TASK PROMPT: Reproduce verbatim every line from the one that includes "Greek (748, 1569)" to the closing line of the entries; omit everything before it.

+++ AVAILABLE RECORDS

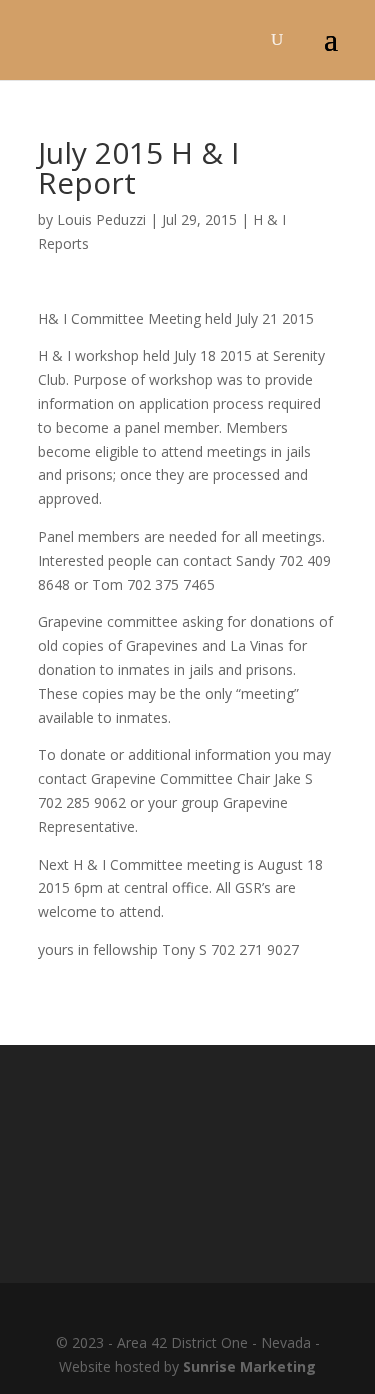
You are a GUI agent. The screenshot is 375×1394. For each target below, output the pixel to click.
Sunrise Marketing (249, 1366)
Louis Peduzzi (101, 219)
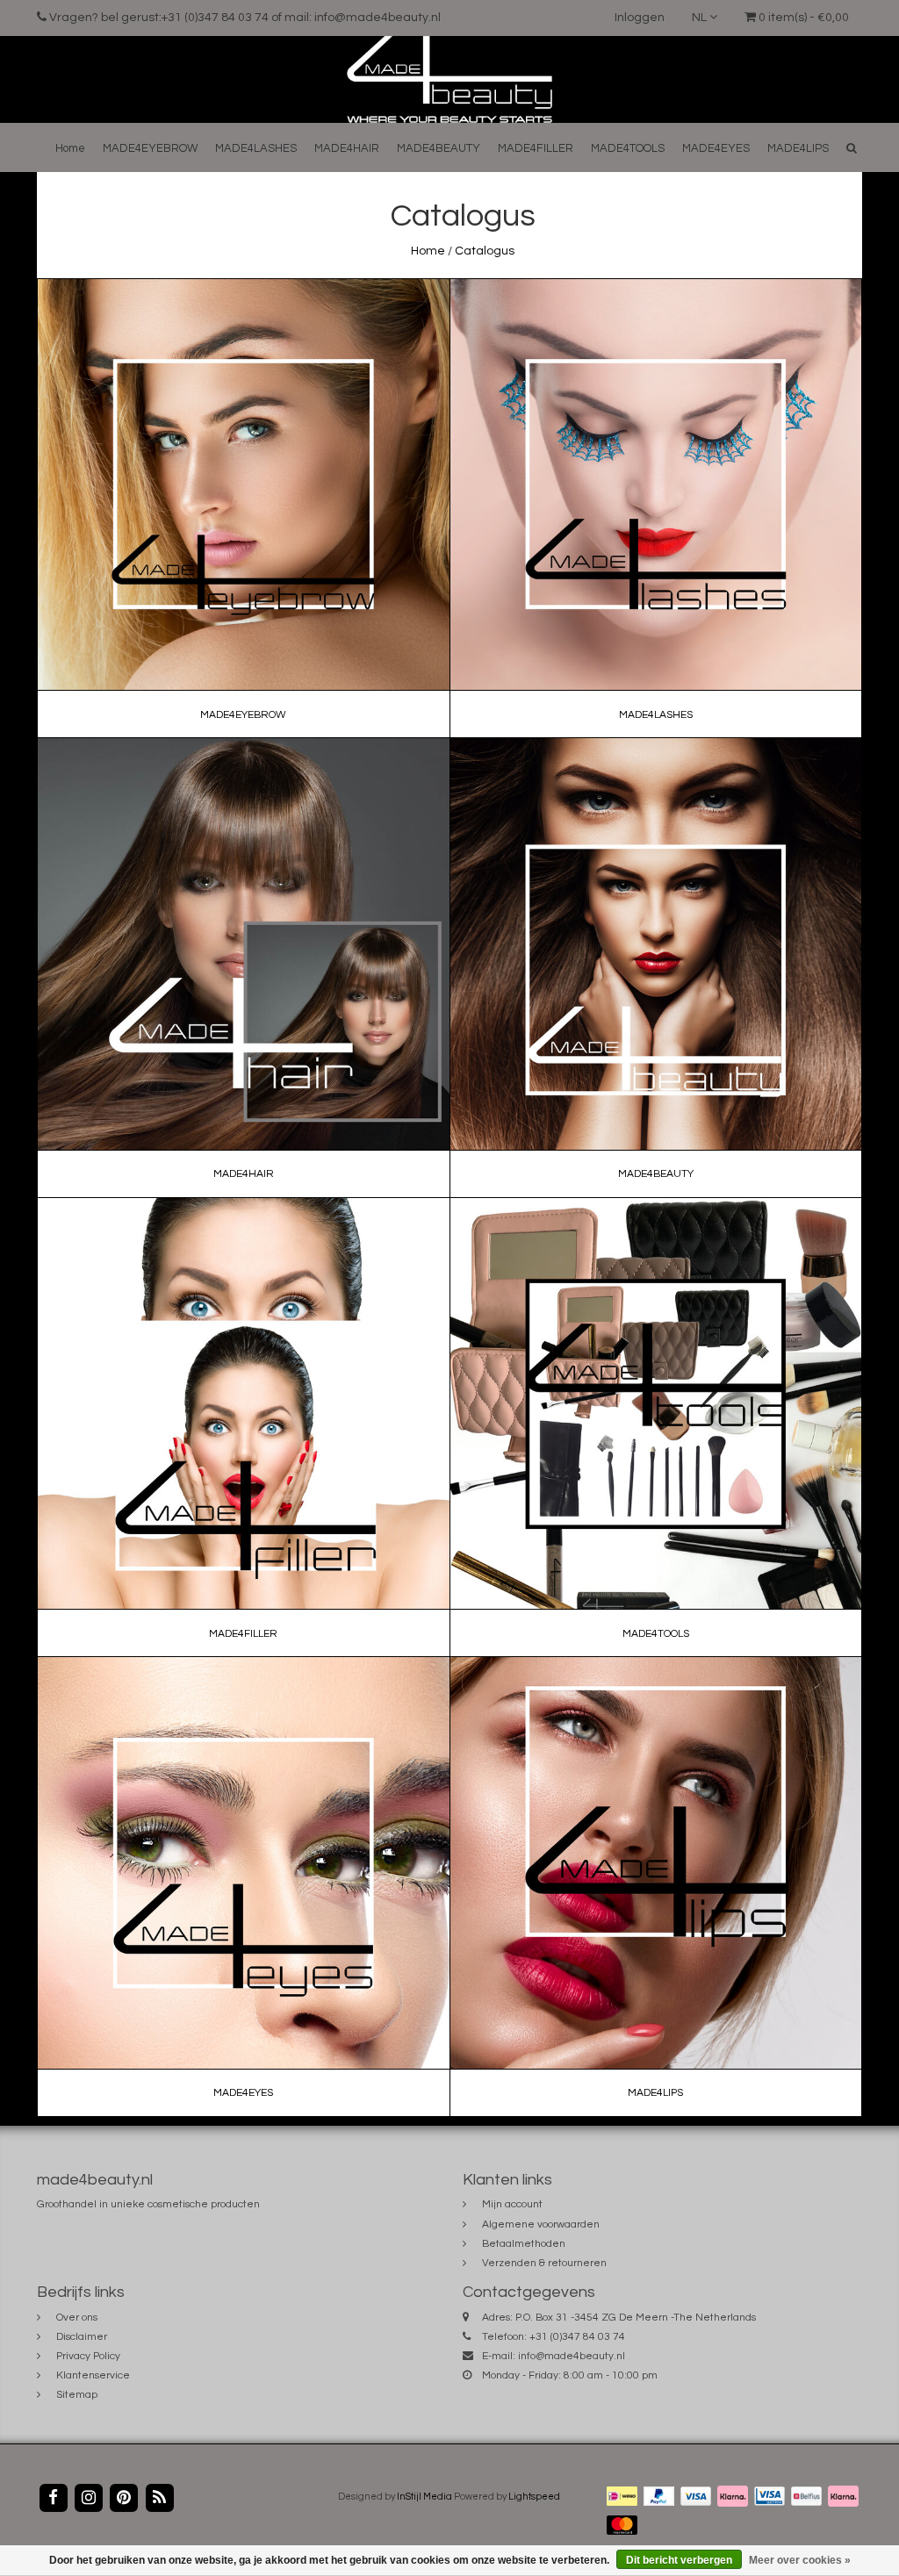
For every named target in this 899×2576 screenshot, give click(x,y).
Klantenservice (93, 2375)
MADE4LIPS (798, 148)
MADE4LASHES (256, 148)
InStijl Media (424, 2496)
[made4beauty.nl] (449, 79)
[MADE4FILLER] (244, 1427)
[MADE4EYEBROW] (244, 508)
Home (70, 148)
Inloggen (640, 17)
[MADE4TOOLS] (656, 1427)
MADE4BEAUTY (438, 148)
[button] (852, 148)
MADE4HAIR (346, 148)
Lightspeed (534, 2496)
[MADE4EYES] (244, 1887)
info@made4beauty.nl (571, 2356)
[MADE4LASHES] (656, 508)
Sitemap (76, 2394)
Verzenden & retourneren (544, 2263)
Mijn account (512, 2204)
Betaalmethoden (523, 2244)
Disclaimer (81, 2337)
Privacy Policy (88, 2356)
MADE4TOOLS (628, 148)
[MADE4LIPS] (656, 1887)
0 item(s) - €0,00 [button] (802, 17)
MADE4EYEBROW (150, 148)
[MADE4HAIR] (244, 968)
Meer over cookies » (800, 2560)
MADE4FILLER (535, 148)
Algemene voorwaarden (541, 2224)
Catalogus (484, 251)
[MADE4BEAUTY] (656, 968)
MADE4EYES (716, 148)
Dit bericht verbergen (679, 2560)
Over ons (76, 2317)
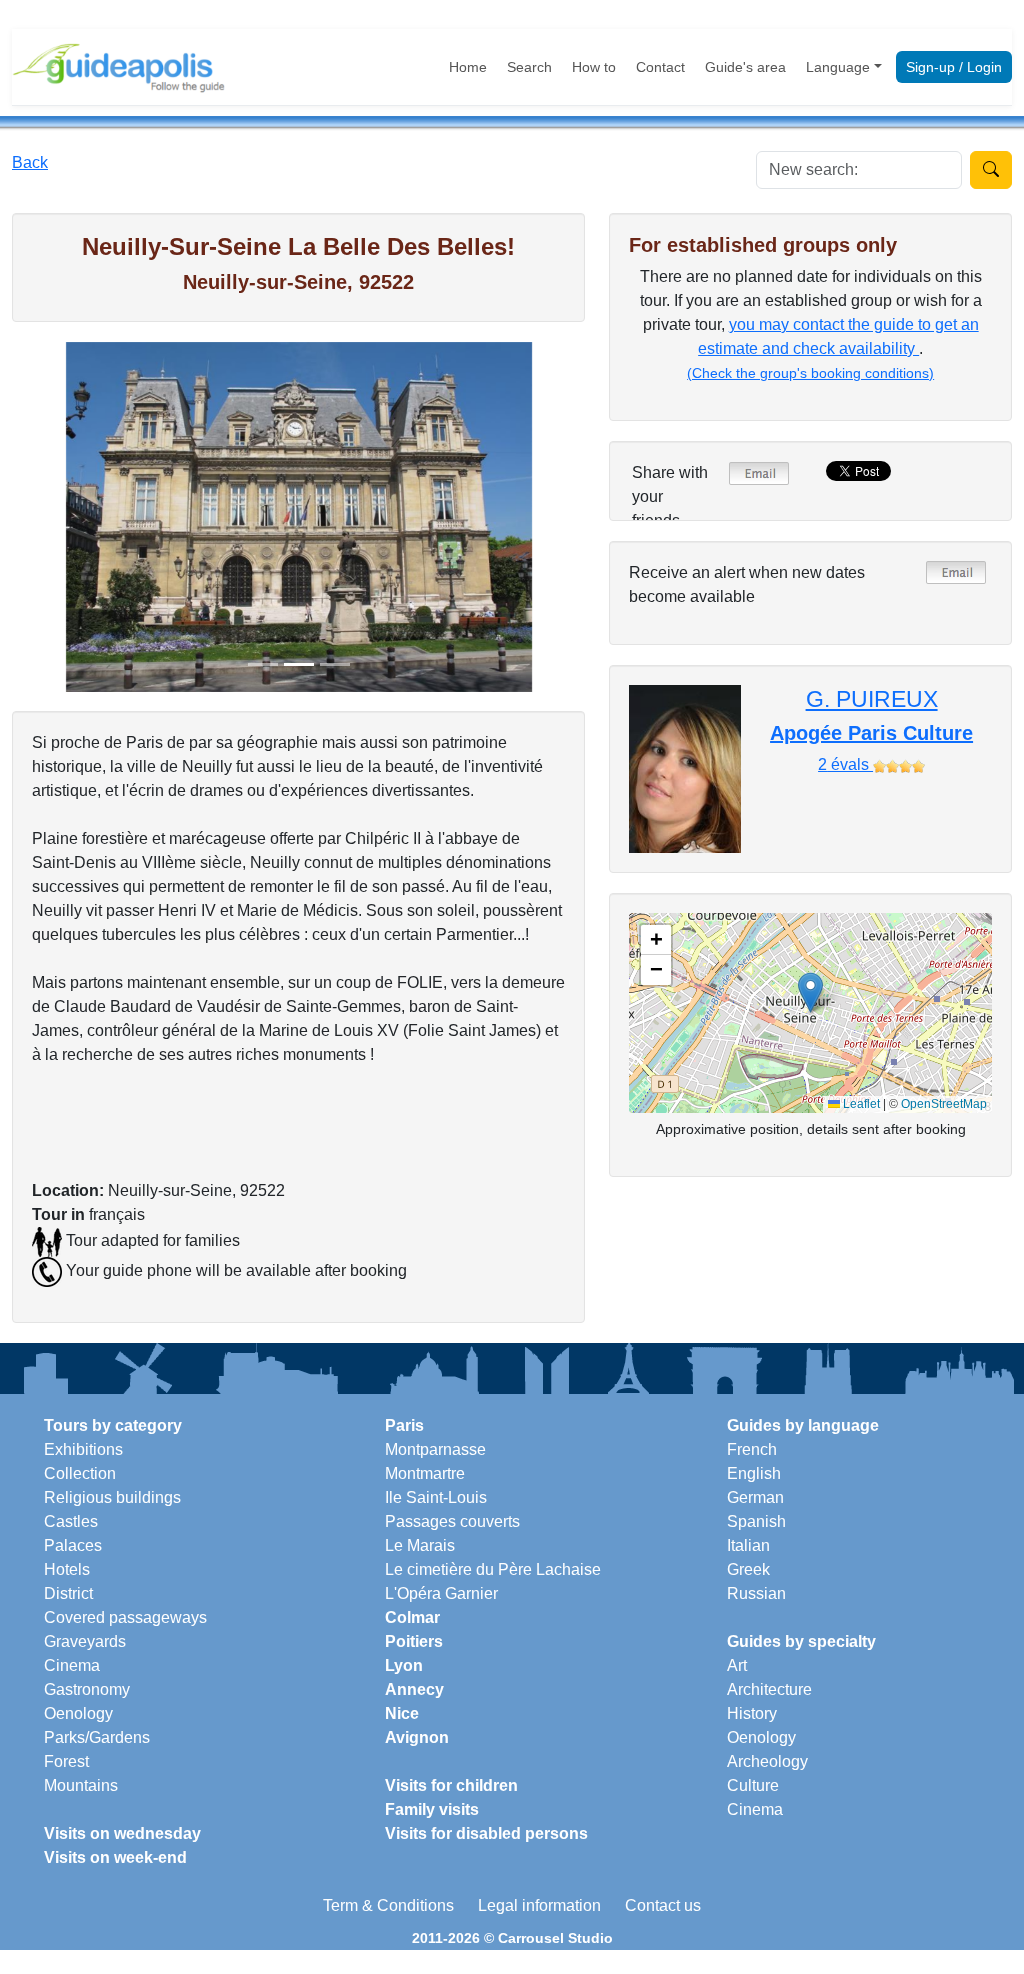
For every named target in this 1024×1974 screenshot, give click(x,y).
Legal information (539, 1905)
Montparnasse (435, 1449)
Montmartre (425, 1473)
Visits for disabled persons (486, 1833)
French (752, 1449)
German (755, 1497)
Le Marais (420, 1545)
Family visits (432, 1809)
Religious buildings (112, 1497)
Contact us (663, 1905)
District (68, 1593)
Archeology (767, 1761)
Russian (756, 1593)
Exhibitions (83, 1449)
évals (845, 764)
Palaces (73, 1545)
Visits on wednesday (122, 1833)
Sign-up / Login (954, 67)
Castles (71, 1521)
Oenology (78, 1713)
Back (30, 162)
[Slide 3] (335, 664)
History (752, 1713)
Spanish (756, 1521)
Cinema (72, 1665)
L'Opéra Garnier (441, 1593)
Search (529, 67)
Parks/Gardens (97, 1737)
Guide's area (745, 67)
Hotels (67, 1569)
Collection (80, 1473)
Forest (66, 1761)
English (754, 1473)
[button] (810, 992)
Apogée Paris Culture (871, 733)
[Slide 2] (299, 664)
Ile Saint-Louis (436, 1497)
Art (737, 1665)
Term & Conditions (388, 1905)
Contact (660, 67)
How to (594, 67)
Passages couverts (452, 1521)
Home (468, 67)
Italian (748, 1545)
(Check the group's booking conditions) (810, 373)
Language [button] (838, 67)
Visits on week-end (115, 1857)
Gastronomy (87, 1689)
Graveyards (85, 1641)
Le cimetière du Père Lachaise (493, 1569)
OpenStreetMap (944, 1104)
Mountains (81, 1785)
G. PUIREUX (872, 699)
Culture (753, 1785)
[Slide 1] (263, 664)
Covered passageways (125, 1617)
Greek (748, 1569)
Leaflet (860, 1104)
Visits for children (451, 1785)
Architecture (769, 1689)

++++++

YOUR RESPONSE:
Greek (748, 1569)
Leaflet (860, 1104)
Visits for children (451, 1785)
Architecture (769, 1689)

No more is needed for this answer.